Midnight. I queue the Marathon trailer and the room goes quiet. For a few seconds I forget everything except the color and motion—and then reality snaps back: this is an extraction shooter, and that matters.

I cheer for Bungie. You should too—I’m betting they can polish this into something memorable. Still, every new trailer makes me wonder if this brilliant aesthetic would sing louder in a different game format.
On my commute I watched the Marathon trailer on my phone.
I noticed the environments first: color palettes that refuse to be bland, architecture that hints at histories untold, and a soundtrack that pulls you forward. The work on atmosphere feels like a sculptor’s stroke; I want the story to linger inside each place, not be shouted through a scoreboard.
The extraction-shooter structure ties narrative delivery to runs, loot, and match outcomes. That’s powerful for emergent stories, but it also chains the player to risk and loss. You’ll love the tension when it clicks; you’ll hate the downtime when a single loss wipes a promising session.
Is Marathon an extraction shooter?
Yes—Marathon is built around PvPvE extraction loops similar to Escape From Tarkov and, in tone, partly like ARC Raiders. If you expect a persistent narrative handed to you scene by scene, this design forces narrative behind gameplay gates: runs, encounters, and exfil decisions.
I watched a friend eject from a match after a single fatal mistake.
He was furious, not because the gun felt bad—Bungie’s gunplay looks sharp—but because a dozen minutes of careful play evaporated in an instant. That’s the emotional beat extraction shooters double down on: fear of loss, and the rush when you cheat it.

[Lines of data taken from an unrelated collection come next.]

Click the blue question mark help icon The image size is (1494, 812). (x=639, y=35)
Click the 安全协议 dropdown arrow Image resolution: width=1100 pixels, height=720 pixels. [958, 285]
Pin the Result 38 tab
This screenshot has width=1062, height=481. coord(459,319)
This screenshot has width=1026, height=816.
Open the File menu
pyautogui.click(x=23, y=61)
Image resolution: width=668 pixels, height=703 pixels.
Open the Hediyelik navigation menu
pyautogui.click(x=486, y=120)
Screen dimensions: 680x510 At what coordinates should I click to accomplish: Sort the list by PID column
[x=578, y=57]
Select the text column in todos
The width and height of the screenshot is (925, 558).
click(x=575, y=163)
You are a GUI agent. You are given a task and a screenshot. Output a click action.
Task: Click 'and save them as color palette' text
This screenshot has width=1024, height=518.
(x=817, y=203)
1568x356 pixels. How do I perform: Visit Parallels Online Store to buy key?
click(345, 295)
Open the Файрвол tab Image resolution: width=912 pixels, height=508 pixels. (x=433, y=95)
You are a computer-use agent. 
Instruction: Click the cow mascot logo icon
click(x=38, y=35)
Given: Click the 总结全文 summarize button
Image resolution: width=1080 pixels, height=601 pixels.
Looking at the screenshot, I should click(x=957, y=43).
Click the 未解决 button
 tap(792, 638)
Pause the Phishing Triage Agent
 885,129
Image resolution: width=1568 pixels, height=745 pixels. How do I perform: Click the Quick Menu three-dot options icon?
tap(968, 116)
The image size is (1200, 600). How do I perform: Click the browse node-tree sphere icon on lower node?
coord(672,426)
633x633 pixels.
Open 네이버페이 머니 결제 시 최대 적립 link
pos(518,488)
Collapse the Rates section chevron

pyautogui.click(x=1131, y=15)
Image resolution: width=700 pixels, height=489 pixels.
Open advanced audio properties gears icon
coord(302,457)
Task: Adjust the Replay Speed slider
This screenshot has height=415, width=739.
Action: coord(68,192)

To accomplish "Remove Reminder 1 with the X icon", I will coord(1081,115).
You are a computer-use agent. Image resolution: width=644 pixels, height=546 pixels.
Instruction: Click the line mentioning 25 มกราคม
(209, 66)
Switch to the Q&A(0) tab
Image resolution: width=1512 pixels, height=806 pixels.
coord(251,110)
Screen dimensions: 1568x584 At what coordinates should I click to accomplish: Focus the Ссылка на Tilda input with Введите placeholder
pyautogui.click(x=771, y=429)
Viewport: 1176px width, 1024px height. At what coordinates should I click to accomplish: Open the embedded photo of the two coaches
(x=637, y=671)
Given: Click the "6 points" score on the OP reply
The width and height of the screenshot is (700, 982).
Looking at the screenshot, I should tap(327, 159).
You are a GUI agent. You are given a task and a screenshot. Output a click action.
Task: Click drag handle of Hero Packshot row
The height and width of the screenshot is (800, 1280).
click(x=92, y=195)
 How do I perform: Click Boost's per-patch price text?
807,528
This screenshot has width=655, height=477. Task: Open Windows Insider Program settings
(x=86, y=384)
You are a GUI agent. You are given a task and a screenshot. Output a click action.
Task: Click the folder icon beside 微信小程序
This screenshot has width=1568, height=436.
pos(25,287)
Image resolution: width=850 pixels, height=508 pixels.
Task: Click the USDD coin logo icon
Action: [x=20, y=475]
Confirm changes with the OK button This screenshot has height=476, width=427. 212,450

That tension is currency. It creates stories you tell soberly at 2 a.m. or angrily the next morning. But it also narrows the audience. Not everyone wants their progress kept hostage by other players or by a single error.
Will Marathon have single-player or co-op options?
Bungie has framed Marathon as a PvP-first experience. That emphasis suggests single-player or pure co-op may be secondary or absent at launch. If you prefer a digestible, story-forward run that doesn’t hinge on other players, that’s an important factor to weigh before you commit time to it.
Bungie uploaded a Developer Insights video on YouTube about the soundtrack.
The composer spoke about building themes without a single protagonist, which is smart: the music will be one of the game’s narrative scaffolds. I’m intrigued by four tracks released so far—rich, moody, and able to carry lore the way environmental design sometimes can.
Still, when lore is split between OST, collectibles, off-game media, and in-match moments, accessibility becomes a concern. Players who don’t chase every extra drop may miss the strings tying the setting together.
Two quick comparisons: Bungie’s pedigree with Destiny 2 shows they can layer narrative across systems, while Escape From Tarkov proves extraction loops reward patience and sour the impatient. ARC Raiders demonstrated you can introduce matchmaking twists to protect PvE players—Marathon looks more willing to throw players into mixed encounters.
I’m excited about the art, the music, and the ambition. I’m also wary of design choices that elevate PvP to the point where the setting becomes collateral—where your favorite corner of the map turns into a gamble. And I worry, honestly, about the casual player who’ll never see the best of this universe because they can’t or won’t stomach repeated high-stakes runs.
There’s a simple ask here: give players ways to absorb the story without betting it all on a single valuable run. If Bungie leans into broader entry points—curated single-player threads, optional co-op story missions, or clearer lore paths—the game keeps its intensity without shrinking its audience.
Think of Marathon’s aesthetic like a neon cathedral—grand and made for lingering; then imagine that same building locked inside a vault that only opens for a lucky few. Those two images capture the tension I feel: a world that begs to be explored, but a format that limits who gets to stay.
I’ll be there on launch day—March 5—and I want this to thrive for Bungie and PlayStation. You probably want it to succeed too. But if Marathon locks its best moments behind extraction loops only a subset of players accept, will its brilliance reach enough people to matter?